Table 5. Bit complexity estimates for solving TESLA parameter sets [ABB+17]. The entry “[ABB+17]+” refers to reproducing the estimates from [ABB+17] using a current copy of the estimator from [APS15] which uses \(t=1\) instead of \(t=\Vert \mathbf {e} \Vert \), as a consequence the values in the respective rows are slightly lower than in [ABB+17]. We compare with Kannan’s embedding under the 2016 estimate. Classically, BKZ-\(\beta \) is estimated to cost \(8d\,2^{0.292\,\beta + 16.4}\) operations; quantumly BKZ-\(\beta \) is estimated to cost \(8d\,\sqrt{\beta ^{0.0225\,\beta } \cdot 2^{0.4574\,\beta } / 2^{\beta /4}}\) operations in [ABB+17].

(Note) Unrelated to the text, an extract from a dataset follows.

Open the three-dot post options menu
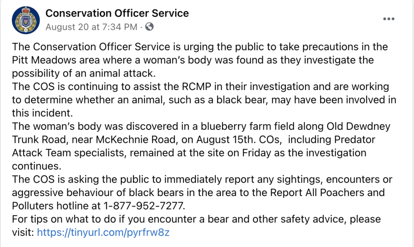 tap(389, 19)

BCIV17 [BCIV17] is a somewhat homomorphic encryption scheme obtained as a simplification of the FV scheme [FV12] and proposed as a candidate for enabling privacy friendly energy consumption forecast computation in smart grid settings. The authors propose parameters for obtaining 80 bits of security, derived using the estimator from [APS15] available at the time of publication. As a consequence of applying (2), we observe a moderate loss of security, as reported in Table 6.

Table 6. Solving costs for proposed Ring-LWE parameters in [BCIV17] using Kannan’s resp. Bai and Galbraith’s embedding under the 2016 estimate. In both cases, BKZ-\(\beta \) is estimated to cost \(8d\,2^{0.292\,\beta + 16.4}\) operations.